Enfrente la oposición tiene muchos más riesgos de fragmentación que el gobierno. Henrique Capriles, el último aspirante derrotado por Chávez, alcanzó unos más que razonables resultados y ha logrado aglutinar en torno a su persona una opción moderada de cambio tranquilo en el país. Sin embargo, muerto Chávez los partidos tradicionales, antagonistas históricos entre ellos, pueden tener la tentación de hacer la guerra por su cuenta. Es muy probable que Capriles tenga una segunda y última oportunidad, pero igual que en el chavismo nada volverá a ser igual sin Chávez, la oposición irá paulatinamente reubicándose en sus viejas bancadas, a no ser que los bolivarianos radicalicen las acciones de su gobierno. La región observa dispar las consecuencias de este fallecimiento. Los que más pierden, los ALBA que se quedan huérfanos a la espera de que alguien ocupe el liderazgo revolucionario. Pierde a su líder ideológico y, sobre todo, al financiador de la mayoría de sus proyectos. Cuba, sin duda, es quien más pierde, con un régimen que encontró en la Venezuela chavista una bombona de respiración asistida a un régimen con Fidel desaparecido y Raúl en prejubilación. Quien puede aspirar a suceder al frente del impulso revolucionario a Chávez es el  reelegido presidente ecuatoriano, Rafael Correa, tan carismático como el Comandante venezolano, pero con más problemas económicos en su país. El papel de la presidenta argentina Cristina Fernández, gran amiga como su fallecido esposo de Chávez, seguirá siendo de fiel aliado de los bolivarianos, pero manteniendo su margen de independencia y distancia con los países ALBA. Pero sin duda, tratará de ocupar el espacio regional de mensaje populista que tan buenos resultados le da en su patria.
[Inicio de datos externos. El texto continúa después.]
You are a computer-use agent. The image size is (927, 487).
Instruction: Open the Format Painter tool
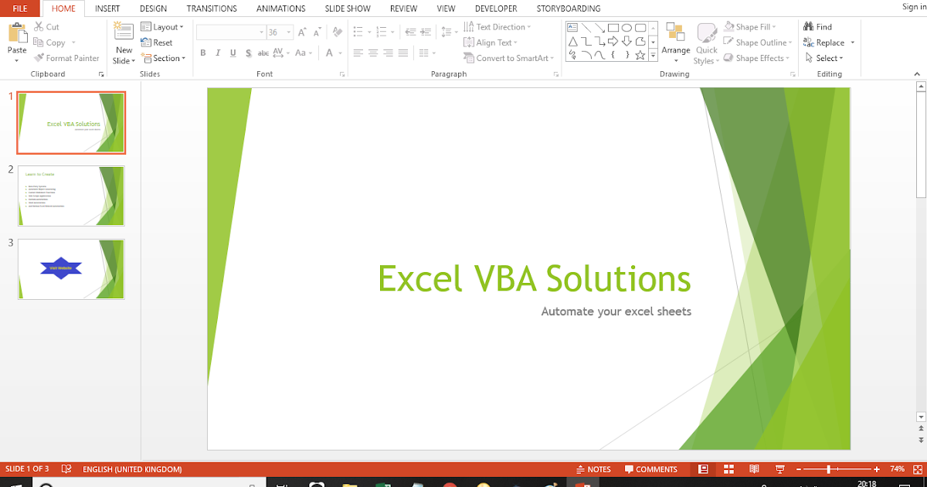pyautogui.click(x=66, y=58)
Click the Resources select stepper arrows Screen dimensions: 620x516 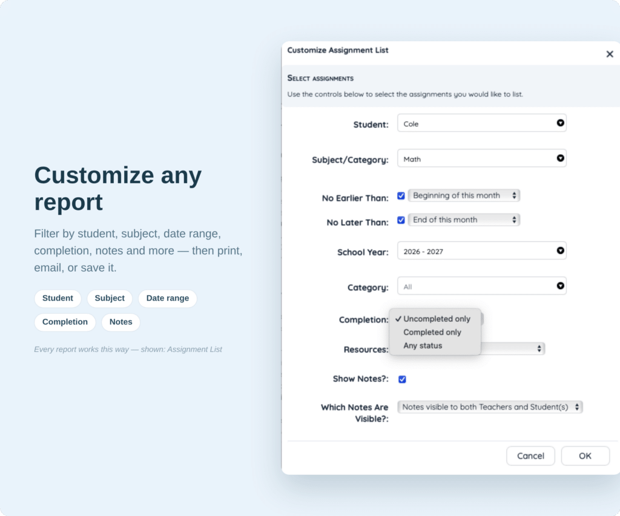[539, 348]
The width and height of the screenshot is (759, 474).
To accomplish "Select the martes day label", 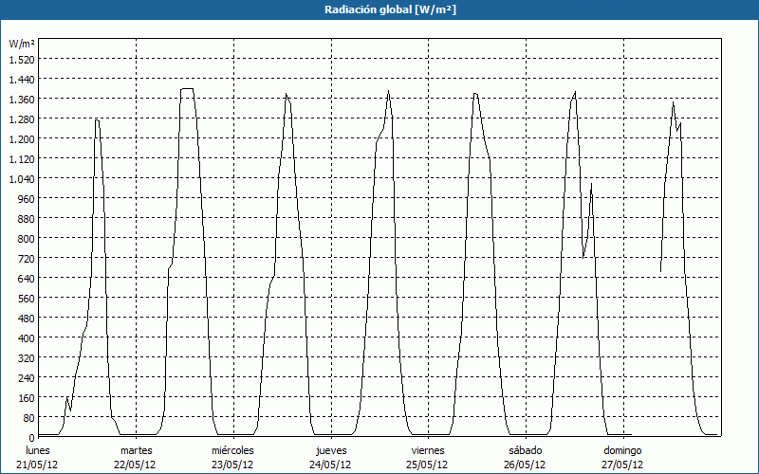I will (x=136, y=450).
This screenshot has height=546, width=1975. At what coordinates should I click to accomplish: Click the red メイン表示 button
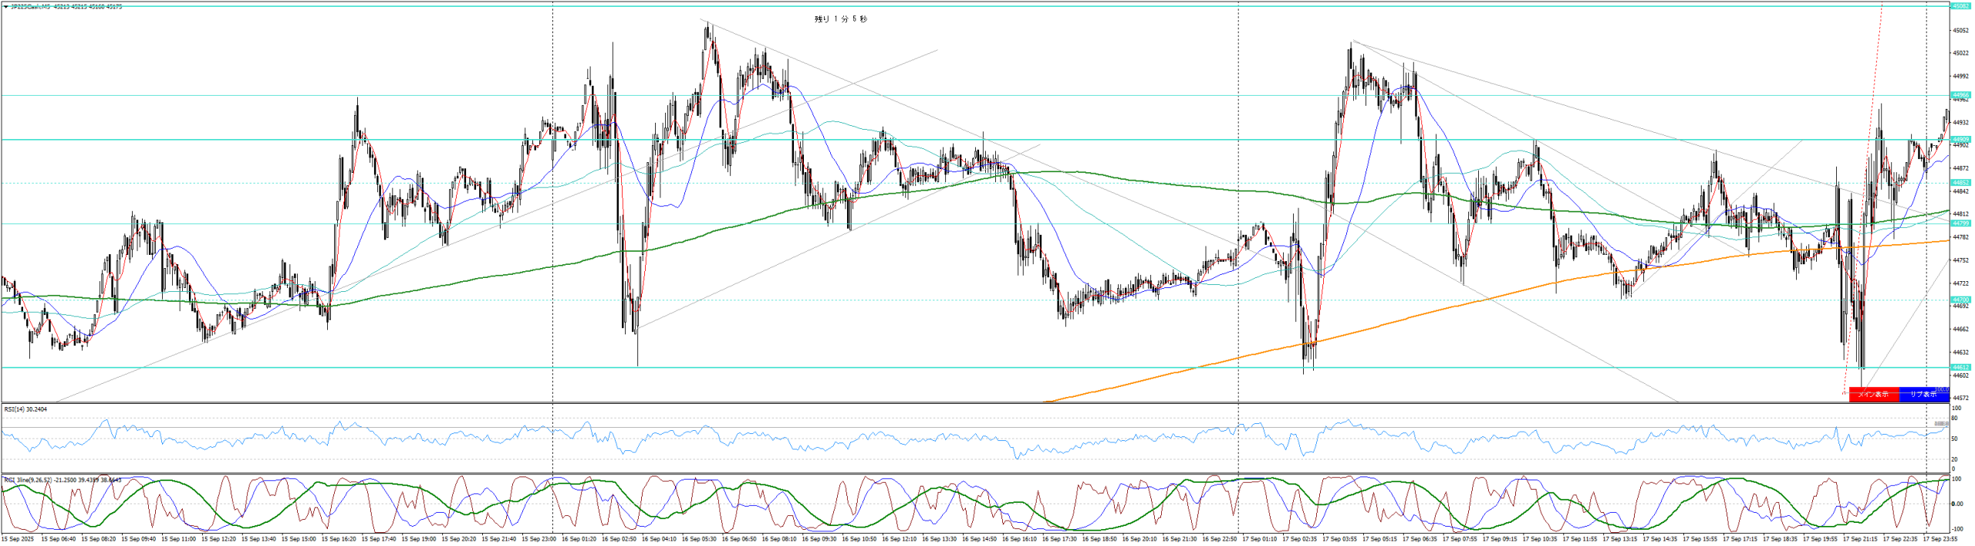[x=1873, y=395]
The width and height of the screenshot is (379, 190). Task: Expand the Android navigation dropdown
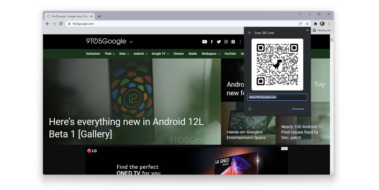coord(140,54)
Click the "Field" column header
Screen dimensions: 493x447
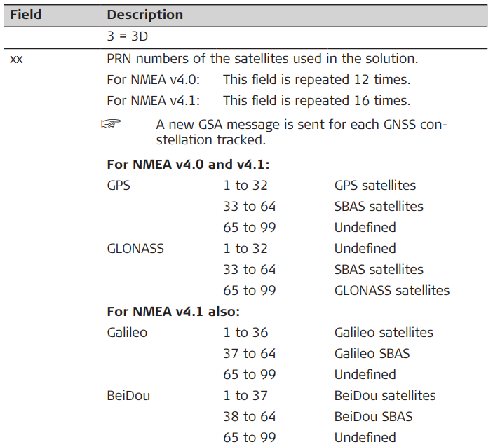[25, 14]
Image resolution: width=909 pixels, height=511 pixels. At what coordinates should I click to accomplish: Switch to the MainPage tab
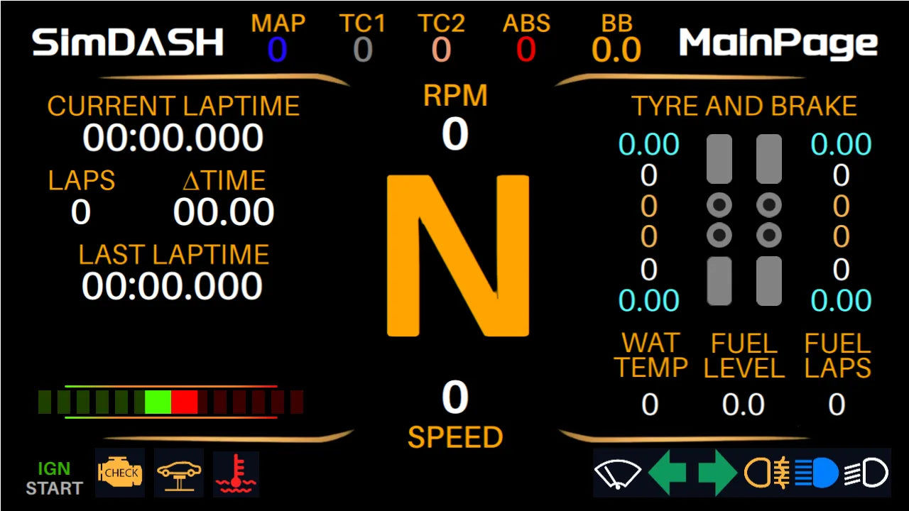pyautogui.click(x=777, y=44)
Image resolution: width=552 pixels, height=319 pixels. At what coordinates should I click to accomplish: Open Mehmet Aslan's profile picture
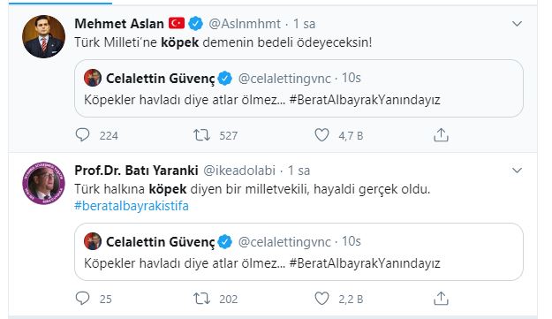pos(43,36)
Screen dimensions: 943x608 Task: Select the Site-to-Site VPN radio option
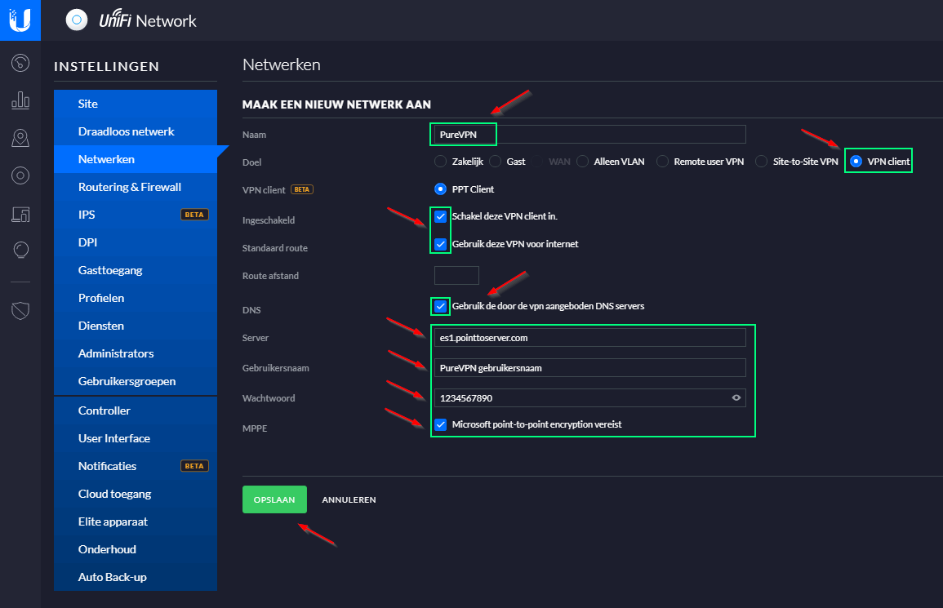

Las principales potencias latinoamericanas, la del norte México y el sur Brasil, tienen planteamientos de formal respeto al proceso sucesorio de Chávez y para ambas una transición sin sobresaltos y que modere la política exterior venezolana será vista con buenos ojos. De los extraños compañeros de viaje buscados por Chávez en su andadura internacional, tipo Irán o China, nunca tuvieron consistencia ideológica por más que se empeñara en revitalizar la vieja política de los no alineados. Regímenes tan alejados del respeto a los derechos humanos tendrán poco que decir, salvo las relaciones comerciales y de intercambio de recursos lógicos, en el futuro de Venezuela. En resumen, tras Chávez solo caben dos caminos: radicalizar sus postulados, y él mismo fue suavizándolos en vida, o abrir un proceso de transición que respetando inicialmente los fundamentos de la constitución bolivariana, permita una convivencia más armónica con las formaciones políticas opositoras. Venezuela está partida en dos entre los amantes y detractores del legado de Hugo Chávez, hoy en plena convulsión por la desaparición de una personalidad tan arrolladora, se abre un inmenso vacío que ocupará quien con más capacidad sepa guiar los destino de uno de los países más ricos de la Tierra.